Learning at the Right Pace: Adaptive Data Scheduling Improves LLM Reinforcement Learning
Pith reviewed 2026-06-26 11:06 UTC · model grok-4.3
The pith
Adaptive Data Scheduling improves LLM reinforcement learning accuracy by replacing uniform sampling with semantic cluster adaptation and policy-boundary selection.
A machine-rendered reading of the paper's core claim, the machinery that carries it, and where it could break.
Core claim
ADS is a dual-level data scheduling framework for RL post-training that organizes training samples according to semantic patterns, maintains an adaptive inter-cluster distribution to solidify training progress, and performs intra-cluster scheduling to continuously sample policy-boundary samples that provide informative relative advantages.
What carries the argument
Adaptive Data Scheduling (ADS), the dual-level framework with adaptive inter-cluster distribution over semantic clusters and intra-cluster policy-boundary sample selection.
If this is right
- ADS achieves a 5.2% average accuracy improvement over GRPO across three LLMs and seven benchmarks.

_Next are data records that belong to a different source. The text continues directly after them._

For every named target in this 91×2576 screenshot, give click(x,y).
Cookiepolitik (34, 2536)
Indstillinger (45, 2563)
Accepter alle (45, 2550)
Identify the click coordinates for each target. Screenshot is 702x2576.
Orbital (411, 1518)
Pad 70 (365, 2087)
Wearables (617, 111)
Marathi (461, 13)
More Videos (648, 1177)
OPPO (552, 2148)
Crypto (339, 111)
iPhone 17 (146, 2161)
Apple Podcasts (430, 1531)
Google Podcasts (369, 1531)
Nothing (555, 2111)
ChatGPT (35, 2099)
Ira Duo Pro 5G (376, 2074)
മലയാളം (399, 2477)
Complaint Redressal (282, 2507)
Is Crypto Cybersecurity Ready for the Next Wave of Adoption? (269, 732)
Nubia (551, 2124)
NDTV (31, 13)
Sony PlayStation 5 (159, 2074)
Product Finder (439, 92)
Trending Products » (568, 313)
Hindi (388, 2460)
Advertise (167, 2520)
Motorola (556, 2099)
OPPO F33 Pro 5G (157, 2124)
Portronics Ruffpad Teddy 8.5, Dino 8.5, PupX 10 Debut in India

- ADS improves RL methods with different objective designs, indicating it functions as a general strategy.
- The framework replaces uniform sampling that ignores semantic structure and changing policy capability.
Where Pith is reading between the lines
- If boundary selection increases advantage estimate variance, the approach might extend to non-LLM RL tasks with noisy rewards.
- Layering ADS on top of existing difficulty-based curricula could produce additive gains by combining semantic and capability signals.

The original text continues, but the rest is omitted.